"Bermain?" Tanya Chroma dengan alis berkerut.
Agioz tersenyum lembut ke arah Chroma lalu mulai melangkah mendekat. Chroma menelan ludah dan mundur sedikit. Tak ada yang bisa menebak apa yang akan dilakukan oleh Agioz—apalagi dalam jarak sedekat ini.
"Chroma, apa kau pernah bertanya-tanya, kemana perginya ketujuh Xerra yang memilih untuk bersamaku?" Tanya Agioz sambil menyelipkan rambut Chroma ke kupingnya.
"Tidak." Jawab Chroma dengan tegang.
Agioz kembali tersenyum lalu mendekatkan wajahnya pada telinga Chroma.
"Mereka semua mati."
DEG!
Jantung Chroma kini bertabuh kencang dan instingnya berteriak menyuruhnya lari. Sekuat tenaga Chroma berusaha mengabaikannya. Ia harus kuat dalam menghadapi Agioz. Hanya itu satu-satunya cara agar ia bisa menang."Kenapa mereka mati? Apa kau membunuhnya?" Tanya Chroma dengan susah payah.

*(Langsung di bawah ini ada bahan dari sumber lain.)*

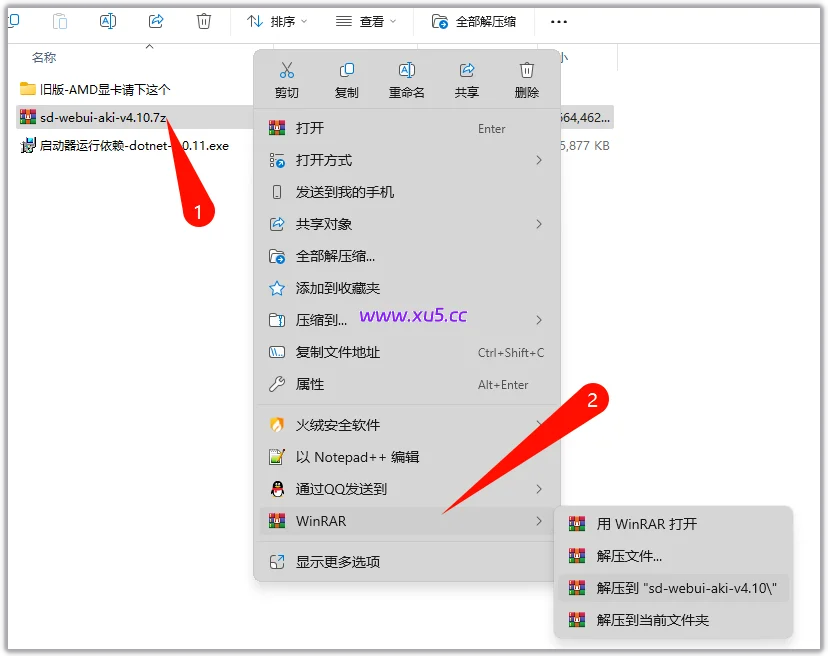Click the toolbar trash delete icon
The height and width of the screenshot is (657, 828).
[x=204, y=21]
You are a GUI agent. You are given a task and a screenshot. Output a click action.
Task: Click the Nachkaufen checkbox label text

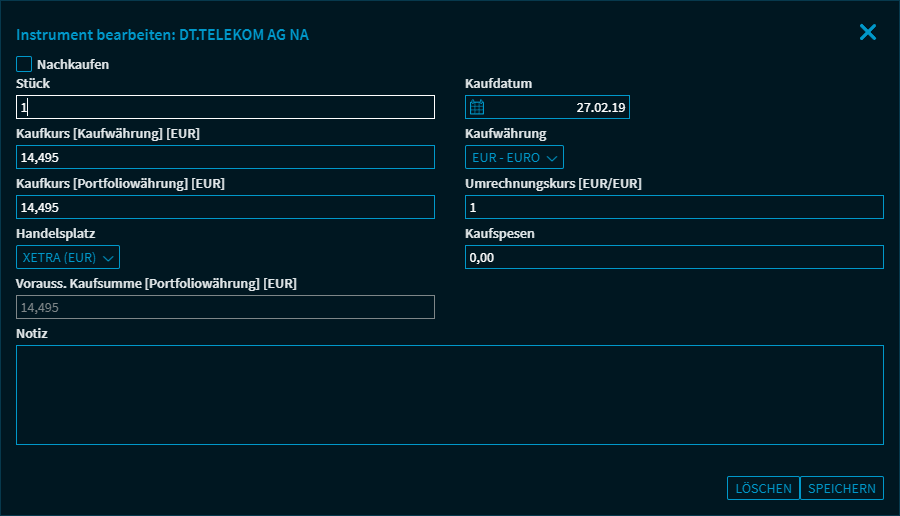tap(72, 64)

"Hm.. mungkin bisa dibilang begitu." Ujar Agioz sambil menjauhkan wajahnya. "Tapi mereka sendiri yang memilih untuk mati."
"Eh?"
"Ya, mereka memilih untuk mati. Dan kau akan memilih pilihan yang sama dengan mereka semua."
"Kenapa? Kenapa bisa??"
Agioz kembali memperlihatkan seringainya. "Tentu karena mereka kalah dalam permainan."
Chroma mulai merasakan firasat buruk. Ia tahu ini sudah jadi keputusannya semenjak Braz diserang, namun jauh di lubuk hatinya ia masih merasa takut. Sangat takut. Ia tidak mau mati, tapi ia lebih tidak mau melihat orang-orang di sekitarnya mati.

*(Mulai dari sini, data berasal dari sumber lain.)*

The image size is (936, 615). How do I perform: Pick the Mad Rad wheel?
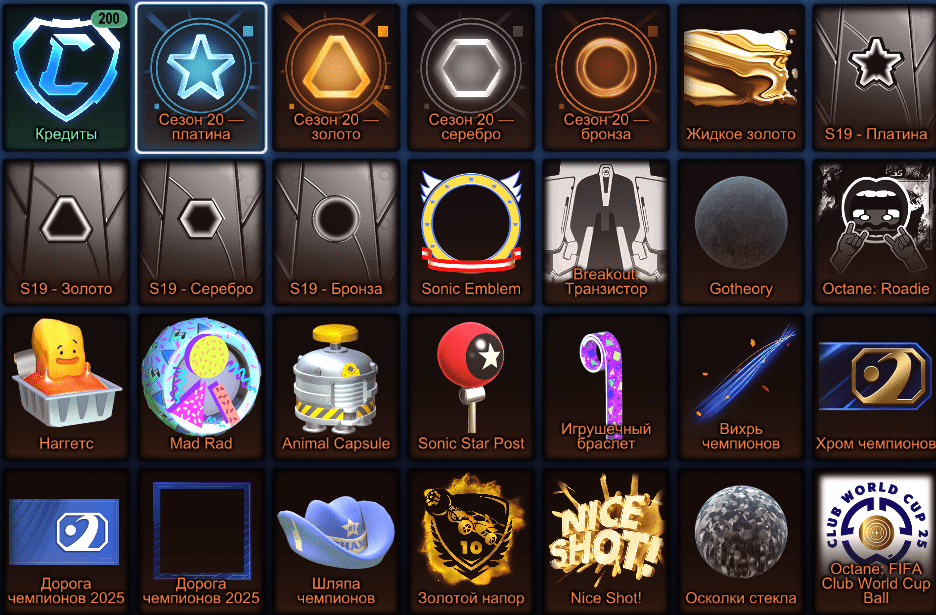tap(201, 387)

"Lalu?" Tanya Chroma. "Permainannya seperti apa?"
"Aku anggap kau menerima tawaranku jika sudah bertanya seperti itu."
"Tentu."
Agioz tersenyum lalu mengulurkan tangannya ke samping. Tiba-tiba saja cahaya keemasan bersinar dari tangannya dan dari sana muncul sebuah pedang. Agioz menyerahkan pedang itu pada Chroma.
"Permainannya adalah.. membunuhku dengan pedang ini."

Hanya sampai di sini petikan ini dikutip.